Print the data exactly as it appears, keeping every word.

=-=-=

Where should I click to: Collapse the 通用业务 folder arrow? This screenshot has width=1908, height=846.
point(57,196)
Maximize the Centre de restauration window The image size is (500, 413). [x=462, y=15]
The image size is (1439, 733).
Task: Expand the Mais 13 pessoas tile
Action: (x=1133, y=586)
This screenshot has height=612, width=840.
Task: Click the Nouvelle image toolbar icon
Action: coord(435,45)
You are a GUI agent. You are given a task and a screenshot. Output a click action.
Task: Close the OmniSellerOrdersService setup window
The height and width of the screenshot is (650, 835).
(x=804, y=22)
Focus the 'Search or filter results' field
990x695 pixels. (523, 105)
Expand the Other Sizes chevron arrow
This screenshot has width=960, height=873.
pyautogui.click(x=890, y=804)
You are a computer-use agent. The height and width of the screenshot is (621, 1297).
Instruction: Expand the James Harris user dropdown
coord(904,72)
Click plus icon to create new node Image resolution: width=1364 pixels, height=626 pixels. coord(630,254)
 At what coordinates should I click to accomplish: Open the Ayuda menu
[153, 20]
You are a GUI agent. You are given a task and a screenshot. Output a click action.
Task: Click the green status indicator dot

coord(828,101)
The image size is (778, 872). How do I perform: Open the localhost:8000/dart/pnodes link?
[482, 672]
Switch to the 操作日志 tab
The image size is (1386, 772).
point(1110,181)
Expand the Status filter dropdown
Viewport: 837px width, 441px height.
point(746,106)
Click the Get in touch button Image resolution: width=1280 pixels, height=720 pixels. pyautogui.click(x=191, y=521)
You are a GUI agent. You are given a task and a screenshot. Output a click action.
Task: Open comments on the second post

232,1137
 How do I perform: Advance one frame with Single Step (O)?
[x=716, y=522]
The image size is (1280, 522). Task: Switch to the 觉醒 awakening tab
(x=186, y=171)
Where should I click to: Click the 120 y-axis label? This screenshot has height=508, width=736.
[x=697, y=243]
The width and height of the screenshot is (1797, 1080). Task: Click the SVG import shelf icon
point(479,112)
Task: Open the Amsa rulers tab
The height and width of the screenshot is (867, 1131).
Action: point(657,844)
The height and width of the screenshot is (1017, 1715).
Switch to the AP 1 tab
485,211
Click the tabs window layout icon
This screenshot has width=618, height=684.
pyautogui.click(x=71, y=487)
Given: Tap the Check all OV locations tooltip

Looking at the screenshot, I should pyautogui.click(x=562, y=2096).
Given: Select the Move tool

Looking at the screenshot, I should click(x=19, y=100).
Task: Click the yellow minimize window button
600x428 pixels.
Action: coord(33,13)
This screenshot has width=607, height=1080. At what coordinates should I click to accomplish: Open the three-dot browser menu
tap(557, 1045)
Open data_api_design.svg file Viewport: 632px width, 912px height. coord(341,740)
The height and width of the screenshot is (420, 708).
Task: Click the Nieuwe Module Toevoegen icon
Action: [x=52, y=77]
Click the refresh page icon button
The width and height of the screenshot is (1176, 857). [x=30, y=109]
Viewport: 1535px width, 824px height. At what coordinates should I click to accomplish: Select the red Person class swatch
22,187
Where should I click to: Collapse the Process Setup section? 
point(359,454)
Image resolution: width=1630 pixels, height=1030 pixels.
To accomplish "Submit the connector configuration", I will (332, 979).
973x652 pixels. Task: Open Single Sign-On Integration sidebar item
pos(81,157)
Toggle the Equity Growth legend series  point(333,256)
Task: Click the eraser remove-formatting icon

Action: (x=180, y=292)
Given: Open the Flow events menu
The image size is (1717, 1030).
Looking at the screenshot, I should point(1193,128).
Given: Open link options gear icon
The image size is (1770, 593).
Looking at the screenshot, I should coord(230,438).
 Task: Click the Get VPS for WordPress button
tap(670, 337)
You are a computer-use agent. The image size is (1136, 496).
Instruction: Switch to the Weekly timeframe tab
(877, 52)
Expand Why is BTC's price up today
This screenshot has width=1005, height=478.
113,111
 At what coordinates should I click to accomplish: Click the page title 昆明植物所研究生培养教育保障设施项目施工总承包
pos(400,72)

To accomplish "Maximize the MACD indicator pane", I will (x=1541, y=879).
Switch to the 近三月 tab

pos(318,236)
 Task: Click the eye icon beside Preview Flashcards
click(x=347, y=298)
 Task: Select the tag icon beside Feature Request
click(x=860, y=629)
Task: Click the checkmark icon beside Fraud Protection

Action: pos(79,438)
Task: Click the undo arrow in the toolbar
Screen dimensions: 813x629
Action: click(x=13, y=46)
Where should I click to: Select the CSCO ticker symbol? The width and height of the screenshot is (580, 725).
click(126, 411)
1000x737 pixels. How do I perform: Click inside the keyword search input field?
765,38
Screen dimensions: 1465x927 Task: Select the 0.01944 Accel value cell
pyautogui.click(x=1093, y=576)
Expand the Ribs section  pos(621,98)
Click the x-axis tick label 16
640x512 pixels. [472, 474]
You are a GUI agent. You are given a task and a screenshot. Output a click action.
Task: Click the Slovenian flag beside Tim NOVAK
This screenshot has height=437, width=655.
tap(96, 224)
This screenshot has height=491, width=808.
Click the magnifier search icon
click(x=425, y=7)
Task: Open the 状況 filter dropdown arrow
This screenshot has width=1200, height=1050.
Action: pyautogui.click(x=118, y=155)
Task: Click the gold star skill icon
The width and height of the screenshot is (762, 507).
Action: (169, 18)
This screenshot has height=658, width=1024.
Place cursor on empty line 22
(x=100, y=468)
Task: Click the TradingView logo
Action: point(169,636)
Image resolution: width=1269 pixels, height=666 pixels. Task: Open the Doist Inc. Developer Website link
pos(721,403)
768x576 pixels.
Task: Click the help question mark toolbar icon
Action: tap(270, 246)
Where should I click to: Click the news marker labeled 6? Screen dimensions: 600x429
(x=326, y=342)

=-=-=

== Solution for this problem ==
Where should I click to: Collapse the 通用业务 folder arrow? This screenshot has width=1908, height=846.
point(57,196)
Maximize the Centre de restauration window The image size is (500, 413). [x=462, y=15]
The image size is (1439, 733).
Task: Expand the Mais 13 pessoas tile
Action: (x=1133, y=586)
This screenshot has height=612, width=840.
Task: Click the Nouvelle image toolbar icon
Action: coord(435,45)
You are a GUI agent. You are given a task and a screenshot. Output a click action.
Task: Close the OmniSellerOrdersService setup window
The height and width of the screenshot is (650, 835).
(x=804, y=22)
Focus the 'Search or filter results' field
990x695 pixels. (523, 105)
Expand the Other Sizes chevron arrow
This screenshot has width=960, height=873.
pyautogui.click(x=890, y=804)
You are a computer-use agent. The height and width of the screenshot is (621, 1297).
Instruction: Expand the James Harris user dropdown
coord(904,72)
Click plus icon to create new node Image resolution: width=1364 pixels, height=626 pixels. coord(630,254)
 At what coordinates should I click to accomplish: Open the Ayuda menu
[153, 20]
You are a GUI agent. You are given a task and a screenshot. Output a click action.
Task: Click the green status indicator dot

coord(828,101)
The image size is (778, 872). How do I perform: Open the localhost:8000/dart/pnodes link?
[482, 672]
Switch to the 操作日志 tab
The image size is (1386, 772).
point(1110,181)
Expand the Status filter dropdown
Viewport: 837px width, 441px height.
point(746,106)
Click the Get in touch button Image resolution: width=1280 pixels, height=720 pixels. pyautogui.click(x=191, y=521)
You are a GUI agent. You are given a task and a screenshot. Output a click action.
Task: Open comments on the second post

232,1137
 How do I perform: Advance one frame with Single Step (O)?
[x=716, y=522]
The image size is (1280, 522). Task: Switch to the 觉醒 awakening tab
(x=186, y=171)
Where should I click to: Click the 120 y-axis label? This screenshot has height=508, width=736.
[x=697, y=243]
The width and height of the screenshot is (1797, 1080). Task: Click the SVG import shelf icon
point(479,112)
Task: Open the Amsa rulers tab
The height and width of the screenshot is (867, 1131).
Action: point(657,844)
The height and width of the screenshot is (1017, 1715).
Switch to the AP 1 tab
485,211
Click the tabs window layout icon
This screenshot has width=618, height=684.
pyautogui.click(x=71, y=487)
Given: Tap the Check all OV locations tooltip

Looking at the screenshot, I should pyautogui.click(x=562, y=2096).
Given: Select the Move tool

Looking at the screenshot, I should click(x=19, y=100).
Task: Click the yellow minimize window button
600x428 pixels.
Action: coord(33,13)
This screenshot has width=607, height=1080. At what coordinates should I click to accomplish: Open the three-dot browser menu
tap(557, 1045)
Open data_api_design.svg file Viewport: 632px width, 912px height. coord(341,740)
The height and width of the screenshot is (420, 708).
Task: Click the Nieuwe Module Toevoegen icon
Action: [x=52, y=77]
Click the refresh page icon button
The width and height of the screenshot is (1176, 857). [x=30, y=109]
Viewport: 1535px width, 824px height. At what coordinates should I click to accomplish: Select the red Person class swatch
22,187
Where should I click to: Collapse the Process Setup section? 
point(359,454)
Image resolution: width=1630 pixels, height=1030 pixels.
To accomplish "Submit the connector configuration", I will (332, 979).
973x652 pixels. Task: Open Single Sign-On Integration sidebar item
pos(81,157)
Toggle the Equity Growth legend series  point(333,256)
Task: Click the eraser remove-formatting icon

Action: (x=180, y=292)
Given: Open the Flow events menu
The image size is (1717, 1030).
Looking at the screenshot, I should point(1193,128).
Given: Open link options gear icon
The image size is (1770, 593).
Looking at the screenshot, I should coord(230,438).
 Task: Click the Get VPS for WordPress button
tap(670, 337)
You are a computer-use agent. The image size is (1136, 496).
Instruction: Switch to the Weekly timeframe tab
(877, 52)
Expand Why is BTC's price up today
This screenshot has width=1005, height=478.
113,111
 At what coordinates should I click to accomplish: Click the page title 昆明植物所研究生培养教育保障设施项目施工总承包
pos(400,72)

To accomplish "Maximize the MACD indicator pane", I will (x=1541, y=879).
Switch to the 近三月 tab

pos(318,236)
 Task: Click the eye icon beside Preview Flashcards
click(x=347, y=298)
 Task: Select the tag icon beside Feature Request
click(x=860, y=629)
Task: Click the checkmark icon beside Fraud Protection

Action: pos(79,438)
Task: Click the undo arrow in the toolbar
Screen dimensions: 813x629
Action: click(x=13, y=46)
Where should I click to: Select the CSCO ticker symbol? The width and height of the screenshot is (580, 725).
click(126, 411)
1000x737 pixels. How do I perform: Click inside the keyword search input field?
765,38
Screen dimensions: 1465x927 Task: Select the 0.01944 Accel value cell
pyautogui.click(x=1093, y=576)
Expand the Ribs section  pos(621,98)
Click the x-axis tick label 16
640x512 pixels. [472, 474]
You are a GUI agent. You are given a task and a screenshot. Output a click action.
Task: Click the Slovenian flag beside Tim NOVAK
This screenshot has height=437, width=655.
tap(96, 224)
This screenshot has height=491, width=808.
Click the magnifier search icon
click(x=425, y=7)
Task: Open the 状況 filter dropdown arrow
This screenshot has width=1200, height=1050.
Action: pyautogui.click(x=118, y=155)
Task: Click the gold star skill icon
The width and height of the screenshot is (762, 507).
Action: (169, 18)
This screenshot has height=658, width=1024.
Place cursor on empty line 22
(x=100, y=468)
Task: Click the TradingView logo
Action: point(169,636)
Image resolution: width=1269 pixels, height=666 pixels. Task: Open the Doist Inc. Developer Website link
pos(721,403)
768x576 pixels.
Task: Click the help question mark toolbar icon
Action: tap(270, 246)
Where should I click to: Click the news marker labeled 6? Screen dimensions: 600x429
(x=326, y=342)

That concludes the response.